La cubeta desciende por el pozo hasta topar con una superficie más consistente que el agua y emite un sonido que Remigio ya venía esperando. Está por cumplirse un año de la última lluvia y la gente se reúne desde julio cada tarde para orar en la capilla de San Gabriel Arcángel, pero ya corre septiembre y ni una gota, ni un escupitajo del cielo. De vez en cuando amanece el rocío sobre hojas y ventanas, mas eso apenas lo distinguen los madrugadores, ya que el sol se lleva toda humedad tan pronto surge sobre Icamole. Una ocasión se aproximaron nubes cargadas por el oriente, y algunas personas se treparon a cualquier loma para azuzarlas desde ahí. Aquí estamos, vengan, tenemos sed, y varias mujeres abrieron sus paraguas para demostrar su inflexible fe, una fe que no alcanzó a mover montañas, al menos no el cerro del Fraile, a veinte kilómetros de ahí, pues todos acabaron por ver decepcionados cómo las nubes chocaban contra sus picos y laderas, derramando allá mismo su perfecta carga. No fue ni la primera ni la última vez que el cerro del Fraile les robó las esperanzas, por eso la contigua Villa de García continúa verde, mientras que en Icamole las acequias son avenidas para los tlacuaches. Remigio da un tirón a la cuerda que sostiene la cubeta y la suelta de nuevo. El sonido se repite: una percusión. A él le habría disgustado lo mismo que del fondo brotara la melodía de un arpa o el canto de una sirena; la única voz de su noria debería ser un chapaleo.

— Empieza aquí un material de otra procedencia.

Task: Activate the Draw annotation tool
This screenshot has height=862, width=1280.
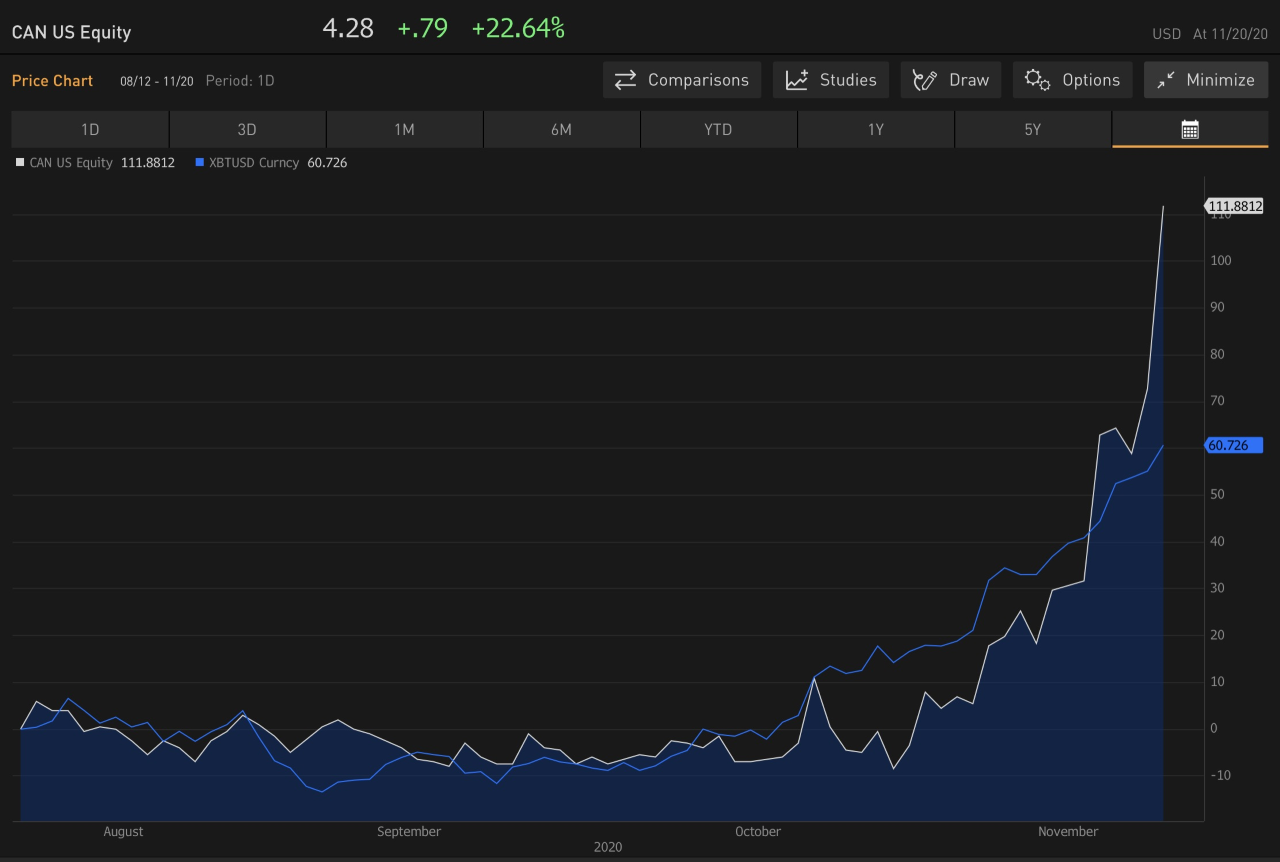Action: pos(950,80)
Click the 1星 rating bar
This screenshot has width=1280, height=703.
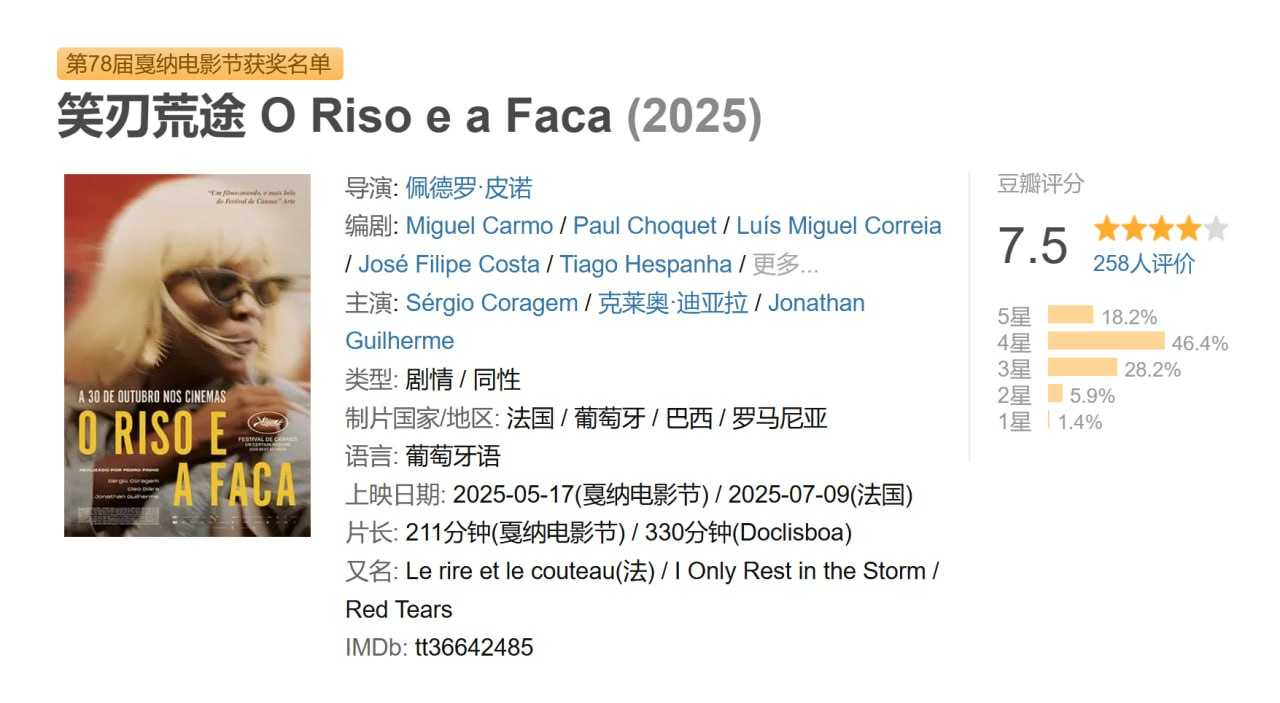[1048, 421]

   Revisa la cuerda y se da cuenta de que algo anda mal. Él sabe que el pozo mide ocho metros hasta el fondo y por eso la cuerda tiene un nudo justo en esa longitud. Según sus cálculos, al menos queda medio metro de agua, suficiente para regar el aguacate y bañarse esa y otras cuantas mañanas y salir a pasear por Icamole con los cabellos agitados por el viento, con la cara fresca, los dientes limpios, y saludar a las mujeres de cabelleras tiesas, envueltas en pañoletas, a los hombres de caras polvosas y tierra entre las uñas, en ese Icamole sin otra humedad que el sudor y el agua de los tambos que Melquisedec acarrea en su carreta desde Villa de García. Con la sequía llegó la pobreza y el día en que el repartidor de refrescos dijo ya no me sale el viaje hasta acá para vender tan pocas botellas. El agua de Melquisedec es gratuita; la carga en una acequia comunal de Villa de García y el gobierno del estado le paga una iguala por su esfuerzo y el de las mulas que remolcan la carreta en un trayecto ligero de ida y sufrido de vuelta.

   Por evitar el desperdicio, la gente dice el agua de Melquisedec es para beber, no para lavarse los pies, y eso impulsa a Remigio a provocarlos con su cara recién lavada. Yo bebo, les dice con la mirada, yo me ducho, y hasta riego mi aguacate sin perseguir la carreta de los tambos; si bien, cuando alguien le hace la pregunta, él responde sin titubear que su pozo está tan seco como el resto.



   Zarandea la cuerda una y otra vez sin éxito, sin sentir que la cubeta dé un mordisco a ese medio metro de agua, y decide que un obstáculo le impide llegar hasta el líquido. No sería el primer animal sediento en causarle problemas. Tres años atrás hubo de sacar a un coyote, que encima se defendió como si Remigio fuera el enemigo y no el rescatista. Y, sin embargo, no se molestó con el animal. Sabe que cualquier muerte es preferible a la provocada por la sed.

   Trae una lámpara de petróleo, la ata a la cuerda de la cubeta y la baja por el oscuro buche de la tierra. Primero distingue el resplandor de dos ojos claros, luego el rostro blanco, infantil, de retrato antiguo; al final, una cabellera larga y negra todavía bien peinada. Calcula que ese rostro ya recibió doce cubetazos y, luego de mirarlo un par de minutos, acaba por concluir que no parpadea.